> **Exercise 1**
In the poetry reading announcement, turn the paragraph beginning "Chute, Professor Emeritus of Biology" into a list that keeps its main facts.
> **Exercise 2**
Copy the poetry reading announcement word for word from "Poet Robert Chute to" up to and including "a nearby river.".

> **Passage provided**
________________________

Poet Robert Chute to read at Bates
Award-winning poet Robert Chute will read from Sweeping the Sky, works in progress about Russian women combat pilots of World War II, at 3 p.m. Sunday, Jan. 24, in the Special Collections room of Ladd Library. The public is invited to attend the Readings with Bates Authors presentation free of charge.
Chute’s books of poetry include Thirteen Moons-Treize Lunes, When Grandmother Decides to Die, Woodshed on the Moon: Thoreau Poems and Samuel Sewall Sails for Home, which won the Maine Arts Commission chapbook award in 1986. He received the Chad Walsh Poetry Prize, awarded annually by the editorial board of The Beloit Poetry Journal, for “Heat Wave in Concord,” a poem re-creating a scorching afternoon in 1852 when Henry David Thoreau cooled himself with a walk in a nearby river.
“This is a delicately erotic and exquisitely detailed portrait of a man, a day and an era,” said Marion Stocking, Beloit Poetry Journal editor. “Chute has invented a fluid stanza to carry his narrative.”
Chute, Professor Emeritus of Biology and past chairman of both the department of biology and division of natural sciences at Bates, attended Bridgton High School and Fryeburg Academy. He received a bachelor’s degree from the University of Maine and a doctorate from Johns Hopkins University. Chute, who lives in Poland, served as director of the Bates-Morse Mountain Conservation Area and was chairman of the state Commission on Biotechnology and Genetic Engineering.

________________________

(Records from a data collection)

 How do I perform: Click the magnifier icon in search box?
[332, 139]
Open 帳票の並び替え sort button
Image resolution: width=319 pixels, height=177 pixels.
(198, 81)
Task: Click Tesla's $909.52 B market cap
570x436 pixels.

________________________

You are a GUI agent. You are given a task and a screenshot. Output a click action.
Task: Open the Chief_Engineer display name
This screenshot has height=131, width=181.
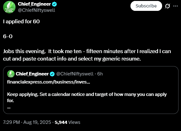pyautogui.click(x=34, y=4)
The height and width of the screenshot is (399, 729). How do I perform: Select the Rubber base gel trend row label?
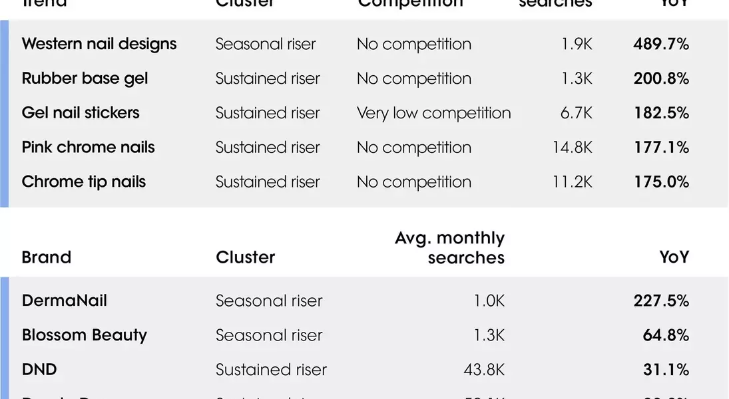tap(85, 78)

________________________

> **Answer 1**
- Professor Emeritus of Biology at Bates
- Past chairman of the Bates department of biology and of its division of natural sciences
- Attended Bridgton High School and Fryeburg Academy
- Bachelor's degree from the University of Maine; doctorate from Johns Hopkins University
- Lives in Poland
- Served as director of the Bates-Morse Mountain Conservation Area
- Was chairman of the state Commission on Biotechnology and Genetic Engineering

> **Answer 2**
Poet Robert Chute to read at Bates
Award-winning poet Robert Chute will read from Sweeping the Sky, works in progress about Russian women combat pilots of World War II, at 3 p.m. Sunday, Jan. 24, in the Special Collections room of Ladd Library. The public is invited to attend the Readings with Bates Authors presentation free of charge.
Chute’s books of poetry include Thirteen Moons-Treize Lunes, When Grandmother Decides to Die, Woodshed on the Moon: Thoreau Poems and Samuel Sewall Sails for Home, which won the Maine Arts Commission chapbook award in 1986. He received the Chad Walsh Poetry Prize, awarded annually by the editorial board of The Beloit Poetry Journal, for “Heat Wave in Concord,” a poem re-creating a scorching afternoon in 1852 when Henry David Thoreau cooled himself with a walk in a nearby river.